Crossmaglen Rangers players, from left, James Clarke, Aaron Cunningham, Paul Hearty, James Morgan and Oisin McConville

All-Ireland Club SFC semi-final
Crossmaglen v Dr Crokes
Saturday, Portlaoise, 2pm

OK, FORGET about the seating arrangements, all thoughts of Dromid Pearse’s and Derrytresk, swinging handbags, ludicrous fines and Joe Duffy on the wireless. That game, and the accompanying cacophony of rage and counter-rage, has no relevance to this game.

This is Croke’s against Cross. Black and amber against black and amber, and it has the potential to be the best spectacle of club football anyone could ever hope for.

The Armagh club are widely regarded as probably the best club side to ever play the game as they home in on Nemo Rangers record haul of Andy Merrigan Cups, but they face a Croke’s strike-force headed up by one of the greats of the game in Colm Cooper.

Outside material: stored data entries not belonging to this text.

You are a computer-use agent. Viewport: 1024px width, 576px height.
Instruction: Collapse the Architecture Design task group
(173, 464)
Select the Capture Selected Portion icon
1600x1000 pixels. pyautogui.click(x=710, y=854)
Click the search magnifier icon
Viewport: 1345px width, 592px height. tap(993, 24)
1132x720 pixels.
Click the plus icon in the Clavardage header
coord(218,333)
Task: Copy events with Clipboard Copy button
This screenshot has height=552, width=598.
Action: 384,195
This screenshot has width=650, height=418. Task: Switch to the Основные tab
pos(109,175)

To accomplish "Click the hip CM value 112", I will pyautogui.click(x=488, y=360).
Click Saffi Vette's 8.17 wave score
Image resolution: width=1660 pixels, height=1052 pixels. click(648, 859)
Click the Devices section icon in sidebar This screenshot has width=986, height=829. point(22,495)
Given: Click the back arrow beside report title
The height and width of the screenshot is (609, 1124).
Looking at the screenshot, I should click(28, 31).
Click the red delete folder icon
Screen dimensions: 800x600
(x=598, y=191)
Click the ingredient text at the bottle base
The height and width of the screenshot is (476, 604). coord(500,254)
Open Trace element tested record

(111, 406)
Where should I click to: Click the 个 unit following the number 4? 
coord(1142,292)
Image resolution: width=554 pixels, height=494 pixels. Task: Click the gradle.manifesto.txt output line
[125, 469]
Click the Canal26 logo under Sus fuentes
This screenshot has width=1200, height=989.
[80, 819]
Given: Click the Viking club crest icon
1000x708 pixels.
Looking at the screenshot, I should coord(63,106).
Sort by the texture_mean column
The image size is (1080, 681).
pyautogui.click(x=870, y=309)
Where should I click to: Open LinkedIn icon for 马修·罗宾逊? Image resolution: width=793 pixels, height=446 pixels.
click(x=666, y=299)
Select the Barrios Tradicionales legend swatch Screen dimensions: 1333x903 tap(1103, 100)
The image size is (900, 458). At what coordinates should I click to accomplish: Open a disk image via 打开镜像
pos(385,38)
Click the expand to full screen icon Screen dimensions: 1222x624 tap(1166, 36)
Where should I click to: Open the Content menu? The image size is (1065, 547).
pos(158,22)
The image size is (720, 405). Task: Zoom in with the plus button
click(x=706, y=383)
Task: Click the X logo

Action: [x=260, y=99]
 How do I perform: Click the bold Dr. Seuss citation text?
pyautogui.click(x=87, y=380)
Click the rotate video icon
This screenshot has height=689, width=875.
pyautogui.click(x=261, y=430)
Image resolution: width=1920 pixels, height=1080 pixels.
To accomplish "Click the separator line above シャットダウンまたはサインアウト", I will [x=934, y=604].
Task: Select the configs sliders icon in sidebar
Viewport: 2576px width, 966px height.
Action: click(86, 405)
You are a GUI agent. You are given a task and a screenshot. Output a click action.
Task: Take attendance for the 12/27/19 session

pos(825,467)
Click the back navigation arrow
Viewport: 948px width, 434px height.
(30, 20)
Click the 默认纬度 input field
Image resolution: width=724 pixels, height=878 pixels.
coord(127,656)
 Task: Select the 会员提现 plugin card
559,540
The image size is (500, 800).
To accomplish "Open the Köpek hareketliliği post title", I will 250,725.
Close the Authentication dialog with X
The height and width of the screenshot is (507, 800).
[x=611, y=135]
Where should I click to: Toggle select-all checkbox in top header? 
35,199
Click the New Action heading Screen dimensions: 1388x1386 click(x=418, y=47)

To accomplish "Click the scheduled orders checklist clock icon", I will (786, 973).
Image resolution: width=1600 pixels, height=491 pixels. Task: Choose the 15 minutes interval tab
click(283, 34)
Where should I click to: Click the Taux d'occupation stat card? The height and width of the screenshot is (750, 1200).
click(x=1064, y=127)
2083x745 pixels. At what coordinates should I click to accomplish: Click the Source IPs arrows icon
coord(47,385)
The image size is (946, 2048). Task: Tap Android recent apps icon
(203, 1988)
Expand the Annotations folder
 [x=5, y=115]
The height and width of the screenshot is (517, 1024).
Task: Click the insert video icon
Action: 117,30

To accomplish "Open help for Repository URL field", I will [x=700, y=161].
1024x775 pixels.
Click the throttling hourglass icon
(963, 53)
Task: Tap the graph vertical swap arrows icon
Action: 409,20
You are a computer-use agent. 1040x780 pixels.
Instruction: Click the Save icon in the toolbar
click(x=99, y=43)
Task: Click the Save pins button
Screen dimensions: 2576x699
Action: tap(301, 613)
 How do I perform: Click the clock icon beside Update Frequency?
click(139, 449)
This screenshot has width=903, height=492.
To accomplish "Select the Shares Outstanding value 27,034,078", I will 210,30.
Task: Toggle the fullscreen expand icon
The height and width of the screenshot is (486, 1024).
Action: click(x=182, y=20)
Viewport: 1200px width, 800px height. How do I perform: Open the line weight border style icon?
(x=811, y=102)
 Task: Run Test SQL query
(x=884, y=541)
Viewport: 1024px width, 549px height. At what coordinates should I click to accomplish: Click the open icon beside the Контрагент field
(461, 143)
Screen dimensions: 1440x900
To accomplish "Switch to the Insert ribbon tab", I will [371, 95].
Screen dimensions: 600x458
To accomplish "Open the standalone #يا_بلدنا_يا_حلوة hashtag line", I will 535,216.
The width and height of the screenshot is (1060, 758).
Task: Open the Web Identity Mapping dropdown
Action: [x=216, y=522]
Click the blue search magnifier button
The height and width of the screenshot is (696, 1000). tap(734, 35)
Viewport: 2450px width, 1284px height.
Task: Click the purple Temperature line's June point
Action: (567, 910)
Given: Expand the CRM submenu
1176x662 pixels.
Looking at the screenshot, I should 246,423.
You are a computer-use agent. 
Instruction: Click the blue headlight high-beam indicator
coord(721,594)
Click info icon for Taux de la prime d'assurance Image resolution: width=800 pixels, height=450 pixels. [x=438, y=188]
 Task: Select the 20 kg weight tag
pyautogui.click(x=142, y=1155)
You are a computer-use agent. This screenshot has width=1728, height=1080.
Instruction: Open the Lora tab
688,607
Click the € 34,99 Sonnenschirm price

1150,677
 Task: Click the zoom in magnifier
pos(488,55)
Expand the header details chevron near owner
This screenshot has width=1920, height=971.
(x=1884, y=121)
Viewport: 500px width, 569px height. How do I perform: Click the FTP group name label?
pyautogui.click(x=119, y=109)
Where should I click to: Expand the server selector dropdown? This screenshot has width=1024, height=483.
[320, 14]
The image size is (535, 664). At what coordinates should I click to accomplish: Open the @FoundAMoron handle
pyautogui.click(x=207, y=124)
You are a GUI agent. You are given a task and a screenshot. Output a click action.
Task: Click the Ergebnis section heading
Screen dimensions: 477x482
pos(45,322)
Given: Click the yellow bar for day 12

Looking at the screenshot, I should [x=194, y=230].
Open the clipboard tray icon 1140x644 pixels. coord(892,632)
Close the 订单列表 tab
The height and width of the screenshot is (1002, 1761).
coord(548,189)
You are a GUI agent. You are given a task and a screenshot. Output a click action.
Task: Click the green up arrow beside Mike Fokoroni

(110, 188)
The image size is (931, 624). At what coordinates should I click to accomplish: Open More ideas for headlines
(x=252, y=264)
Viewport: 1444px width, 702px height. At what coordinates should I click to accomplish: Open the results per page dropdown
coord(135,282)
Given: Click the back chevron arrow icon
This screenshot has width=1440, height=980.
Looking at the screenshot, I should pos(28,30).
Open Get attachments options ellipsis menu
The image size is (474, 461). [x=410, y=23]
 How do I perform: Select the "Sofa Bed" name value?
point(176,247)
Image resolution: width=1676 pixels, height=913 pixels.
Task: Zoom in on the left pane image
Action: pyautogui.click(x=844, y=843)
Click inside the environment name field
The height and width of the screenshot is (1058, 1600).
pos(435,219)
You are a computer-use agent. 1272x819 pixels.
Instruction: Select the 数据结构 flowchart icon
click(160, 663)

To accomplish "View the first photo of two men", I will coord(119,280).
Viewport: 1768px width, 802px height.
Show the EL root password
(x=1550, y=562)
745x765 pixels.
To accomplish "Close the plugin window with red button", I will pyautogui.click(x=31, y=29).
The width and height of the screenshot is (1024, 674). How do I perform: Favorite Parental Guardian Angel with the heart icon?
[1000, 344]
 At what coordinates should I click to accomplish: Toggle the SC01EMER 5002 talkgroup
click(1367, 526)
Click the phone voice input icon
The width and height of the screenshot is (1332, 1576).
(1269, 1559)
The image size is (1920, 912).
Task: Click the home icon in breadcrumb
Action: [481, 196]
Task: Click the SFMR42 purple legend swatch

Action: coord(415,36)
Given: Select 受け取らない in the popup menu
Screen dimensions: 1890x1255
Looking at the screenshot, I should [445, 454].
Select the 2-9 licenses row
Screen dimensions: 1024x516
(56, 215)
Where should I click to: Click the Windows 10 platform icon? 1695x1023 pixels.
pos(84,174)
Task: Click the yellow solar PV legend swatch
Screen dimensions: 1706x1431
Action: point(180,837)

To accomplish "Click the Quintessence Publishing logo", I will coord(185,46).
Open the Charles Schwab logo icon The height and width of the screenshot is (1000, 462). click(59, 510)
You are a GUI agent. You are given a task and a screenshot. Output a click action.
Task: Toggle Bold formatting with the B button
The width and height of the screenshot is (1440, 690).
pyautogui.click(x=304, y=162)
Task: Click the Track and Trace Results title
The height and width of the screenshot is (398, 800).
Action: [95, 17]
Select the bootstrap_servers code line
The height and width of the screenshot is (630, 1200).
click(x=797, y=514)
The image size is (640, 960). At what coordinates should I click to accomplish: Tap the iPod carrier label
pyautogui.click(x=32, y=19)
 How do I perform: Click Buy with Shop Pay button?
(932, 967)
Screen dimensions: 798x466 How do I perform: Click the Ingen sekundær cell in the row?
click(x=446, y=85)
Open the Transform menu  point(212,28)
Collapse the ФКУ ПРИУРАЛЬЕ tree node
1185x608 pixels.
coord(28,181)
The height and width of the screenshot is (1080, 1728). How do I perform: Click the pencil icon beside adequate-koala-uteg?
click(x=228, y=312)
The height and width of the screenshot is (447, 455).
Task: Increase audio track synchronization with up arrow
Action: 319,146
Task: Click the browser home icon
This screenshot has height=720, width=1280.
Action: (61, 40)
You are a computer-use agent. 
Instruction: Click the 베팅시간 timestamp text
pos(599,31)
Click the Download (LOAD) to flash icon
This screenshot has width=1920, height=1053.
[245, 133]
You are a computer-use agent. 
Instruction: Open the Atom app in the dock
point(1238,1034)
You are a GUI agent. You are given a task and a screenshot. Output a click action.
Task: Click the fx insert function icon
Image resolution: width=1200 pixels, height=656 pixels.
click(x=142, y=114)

For those of us permanently in confusion about the amount of football they play in the Kingdom, it came as a surprise to learn that the Dr Croke’s team were in action a fortnight ago against neighbours Legion in the semi-final of the Aquila Club O’Donoghue Cup.

They got through without much hassle on a score-line of 1-14 to 0-5, that man Cooper decorating the contest with a goal taken with the usual aplomb.

And it’s that kind of activity going on down in Kerry that has us slightly worried for Cross here. In conversation this week, John McEntee was concerned about the length of the lay-off for Cross.

Perhaps it will not make much of a difference, that the Rangers management have guarded against this sort of thing and we never should have doubted them, but in comparing the perils of an All-Ireland final and the game that comes before it, this is what John had to say, “The semi-final’s always a harder match, for those reasons.

“In a final, you are going to have a match relatively close to it and a couple of challenge matches to hone your skills. But with two months off and a few challenge matches against a few county sides, you just don’t know where you stand.”